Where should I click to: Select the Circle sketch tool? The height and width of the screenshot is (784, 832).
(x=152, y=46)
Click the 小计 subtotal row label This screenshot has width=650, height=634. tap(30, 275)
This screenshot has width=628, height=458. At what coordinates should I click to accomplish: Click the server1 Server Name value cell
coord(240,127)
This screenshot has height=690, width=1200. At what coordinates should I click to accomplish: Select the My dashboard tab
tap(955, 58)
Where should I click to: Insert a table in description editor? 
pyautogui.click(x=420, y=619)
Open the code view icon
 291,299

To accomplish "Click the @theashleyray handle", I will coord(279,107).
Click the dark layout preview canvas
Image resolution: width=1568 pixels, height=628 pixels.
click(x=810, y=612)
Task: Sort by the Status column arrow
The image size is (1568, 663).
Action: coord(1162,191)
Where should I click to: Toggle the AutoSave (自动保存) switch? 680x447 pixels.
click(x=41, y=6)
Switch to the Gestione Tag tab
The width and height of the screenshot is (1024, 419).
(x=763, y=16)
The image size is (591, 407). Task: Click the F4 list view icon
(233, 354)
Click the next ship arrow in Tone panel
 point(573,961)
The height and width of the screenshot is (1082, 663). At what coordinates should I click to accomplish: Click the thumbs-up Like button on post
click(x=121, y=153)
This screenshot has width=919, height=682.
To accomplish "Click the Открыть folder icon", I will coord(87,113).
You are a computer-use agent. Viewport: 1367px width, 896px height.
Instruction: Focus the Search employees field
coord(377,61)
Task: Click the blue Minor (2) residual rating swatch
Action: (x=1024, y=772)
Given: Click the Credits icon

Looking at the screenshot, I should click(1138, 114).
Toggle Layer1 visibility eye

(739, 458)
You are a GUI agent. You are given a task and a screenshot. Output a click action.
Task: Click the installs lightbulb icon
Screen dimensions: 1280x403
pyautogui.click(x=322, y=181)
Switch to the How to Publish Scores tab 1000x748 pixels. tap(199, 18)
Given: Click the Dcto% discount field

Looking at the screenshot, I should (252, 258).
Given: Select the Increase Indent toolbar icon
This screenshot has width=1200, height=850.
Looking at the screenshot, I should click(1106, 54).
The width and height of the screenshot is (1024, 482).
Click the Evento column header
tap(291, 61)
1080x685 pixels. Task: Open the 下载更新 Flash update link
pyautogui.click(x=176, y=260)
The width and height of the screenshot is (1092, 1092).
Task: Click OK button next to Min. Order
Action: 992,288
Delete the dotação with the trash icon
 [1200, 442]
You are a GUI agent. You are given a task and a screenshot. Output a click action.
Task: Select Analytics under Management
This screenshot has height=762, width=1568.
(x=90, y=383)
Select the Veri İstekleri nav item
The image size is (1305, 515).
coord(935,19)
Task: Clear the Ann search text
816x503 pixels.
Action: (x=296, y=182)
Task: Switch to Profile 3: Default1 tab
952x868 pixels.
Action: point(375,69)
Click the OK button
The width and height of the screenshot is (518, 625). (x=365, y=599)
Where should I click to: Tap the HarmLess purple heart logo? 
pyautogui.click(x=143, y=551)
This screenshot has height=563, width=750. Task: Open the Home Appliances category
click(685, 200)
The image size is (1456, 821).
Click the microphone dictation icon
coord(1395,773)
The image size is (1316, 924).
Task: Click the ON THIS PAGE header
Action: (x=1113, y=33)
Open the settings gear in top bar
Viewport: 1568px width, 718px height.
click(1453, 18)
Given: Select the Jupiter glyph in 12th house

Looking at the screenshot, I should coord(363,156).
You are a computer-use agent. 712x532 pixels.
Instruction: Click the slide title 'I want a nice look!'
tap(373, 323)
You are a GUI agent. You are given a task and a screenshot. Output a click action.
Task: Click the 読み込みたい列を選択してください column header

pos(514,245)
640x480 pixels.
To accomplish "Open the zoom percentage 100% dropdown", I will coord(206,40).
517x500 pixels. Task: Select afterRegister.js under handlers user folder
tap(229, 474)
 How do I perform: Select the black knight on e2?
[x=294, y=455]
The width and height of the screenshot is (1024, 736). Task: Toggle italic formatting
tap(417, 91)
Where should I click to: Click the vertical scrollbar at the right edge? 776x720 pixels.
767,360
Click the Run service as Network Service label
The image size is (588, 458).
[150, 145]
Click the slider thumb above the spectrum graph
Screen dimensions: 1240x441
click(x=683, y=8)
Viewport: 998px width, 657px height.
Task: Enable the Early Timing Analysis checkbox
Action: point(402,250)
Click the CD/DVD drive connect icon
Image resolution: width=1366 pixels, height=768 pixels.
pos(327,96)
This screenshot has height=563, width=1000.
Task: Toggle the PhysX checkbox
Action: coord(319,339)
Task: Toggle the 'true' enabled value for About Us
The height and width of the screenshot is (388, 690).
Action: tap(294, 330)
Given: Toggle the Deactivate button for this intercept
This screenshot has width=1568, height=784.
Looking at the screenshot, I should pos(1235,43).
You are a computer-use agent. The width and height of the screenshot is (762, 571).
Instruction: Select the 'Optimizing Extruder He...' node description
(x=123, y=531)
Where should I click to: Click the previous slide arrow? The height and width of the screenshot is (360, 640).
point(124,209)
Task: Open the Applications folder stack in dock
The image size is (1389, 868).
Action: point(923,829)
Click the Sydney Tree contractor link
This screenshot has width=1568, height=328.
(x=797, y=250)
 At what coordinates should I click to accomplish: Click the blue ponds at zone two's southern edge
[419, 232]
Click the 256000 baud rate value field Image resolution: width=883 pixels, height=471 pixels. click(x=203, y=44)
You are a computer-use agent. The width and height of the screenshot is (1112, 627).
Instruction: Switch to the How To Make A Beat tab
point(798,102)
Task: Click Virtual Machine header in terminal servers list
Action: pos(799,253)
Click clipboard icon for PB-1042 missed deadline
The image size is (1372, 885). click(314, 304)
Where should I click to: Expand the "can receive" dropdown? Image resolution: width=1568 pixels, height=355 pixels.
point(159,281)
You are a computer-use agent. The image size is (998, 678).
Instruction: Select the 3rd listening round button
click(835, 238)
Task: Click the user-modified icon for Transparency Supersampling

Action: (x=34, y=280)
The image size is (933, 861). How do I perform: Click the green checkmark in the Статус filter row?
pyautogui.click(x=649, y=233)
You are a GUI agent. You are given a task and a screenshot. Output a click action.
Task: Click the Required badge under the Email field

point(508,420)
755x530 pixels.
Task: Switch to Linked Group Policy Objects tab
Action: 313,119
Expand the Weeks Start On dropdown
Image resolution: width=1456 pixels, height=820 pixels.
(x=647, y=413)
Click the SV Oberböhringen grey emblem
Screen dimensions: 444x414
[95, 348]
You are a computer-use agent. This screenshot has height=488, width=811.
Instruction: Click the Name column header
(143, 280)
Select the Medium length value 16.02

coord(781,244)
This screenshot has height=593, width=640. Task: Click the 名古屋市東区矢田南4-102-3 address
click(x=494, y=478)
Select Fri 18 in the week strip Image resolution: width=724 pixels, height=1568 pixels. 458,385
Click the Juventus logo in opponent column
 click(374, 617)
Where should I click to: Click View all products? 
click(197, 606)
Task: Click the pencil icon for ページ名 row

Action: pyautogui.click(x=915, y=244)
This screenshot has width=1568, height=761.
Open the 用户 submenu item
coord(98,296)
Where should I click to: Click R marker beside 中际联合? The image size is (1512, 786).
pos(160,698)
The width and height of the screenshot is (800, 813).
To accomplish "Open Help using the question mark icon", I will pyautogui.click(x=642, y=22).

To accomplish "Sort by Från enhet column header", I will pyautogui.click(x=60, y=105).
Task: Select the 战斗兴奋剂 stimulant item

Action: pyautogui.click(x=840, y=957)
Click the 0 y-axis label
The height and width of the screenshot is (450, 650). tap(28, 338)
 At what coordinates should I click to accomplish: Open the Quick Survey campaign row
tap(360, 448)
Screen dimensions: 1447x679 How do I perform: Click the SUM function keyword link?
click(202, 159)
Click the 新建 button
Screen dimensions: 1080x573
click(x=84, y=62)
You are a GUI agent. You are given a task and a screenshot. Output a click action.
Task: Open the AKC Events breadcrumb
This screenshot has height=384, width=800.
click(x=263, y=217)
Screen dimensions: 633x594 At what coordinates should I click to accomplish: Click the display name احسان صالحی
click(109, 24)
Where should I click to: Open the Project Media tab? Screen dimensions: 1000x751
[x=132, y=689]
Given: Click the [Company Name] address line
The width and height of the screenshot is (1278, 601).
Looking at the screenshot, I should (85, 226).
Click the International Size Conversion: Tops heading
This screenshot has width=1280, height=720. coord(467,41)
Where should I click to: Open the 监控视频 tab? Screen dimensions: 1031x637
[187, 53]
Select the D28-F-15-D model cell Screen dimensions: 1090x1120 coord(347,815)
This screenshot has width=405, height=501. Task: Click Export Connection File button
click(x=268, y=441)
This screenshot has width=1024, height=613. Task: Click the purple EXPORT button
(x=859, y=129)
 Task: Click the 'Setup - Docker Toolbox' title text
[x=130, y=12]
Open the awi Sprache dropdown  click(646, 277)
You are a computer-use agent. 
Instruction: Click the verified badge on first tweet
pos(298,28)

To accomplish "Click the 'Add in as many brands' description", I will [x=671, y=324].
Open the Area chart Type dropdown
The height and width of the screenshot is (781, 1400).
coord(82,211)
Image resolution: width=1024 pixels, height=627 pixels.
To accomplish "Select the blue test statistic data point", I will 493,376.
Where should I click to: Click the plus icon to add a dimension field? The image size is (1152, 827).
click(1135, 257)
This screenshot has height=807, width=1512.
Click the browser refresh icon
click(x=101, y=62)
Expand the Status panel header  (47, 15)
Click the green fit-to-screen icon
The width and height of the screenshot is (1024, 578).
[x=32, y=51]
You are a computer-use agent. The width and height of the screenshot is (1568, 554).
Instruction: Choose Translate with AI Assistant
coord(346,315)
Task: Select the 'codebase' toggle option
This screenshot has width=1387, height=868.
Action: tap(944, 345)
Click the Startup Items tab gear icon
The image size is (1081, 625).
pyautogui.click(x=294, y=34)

* **What to do**: Lines in the data that include the word "Sort" should all be copied.

* **Completed exercise**:
Task: Sort by the Status column arrow
To accomplish "Sort by Från enhet column header", I will pyautogui.click(x=60, y=105).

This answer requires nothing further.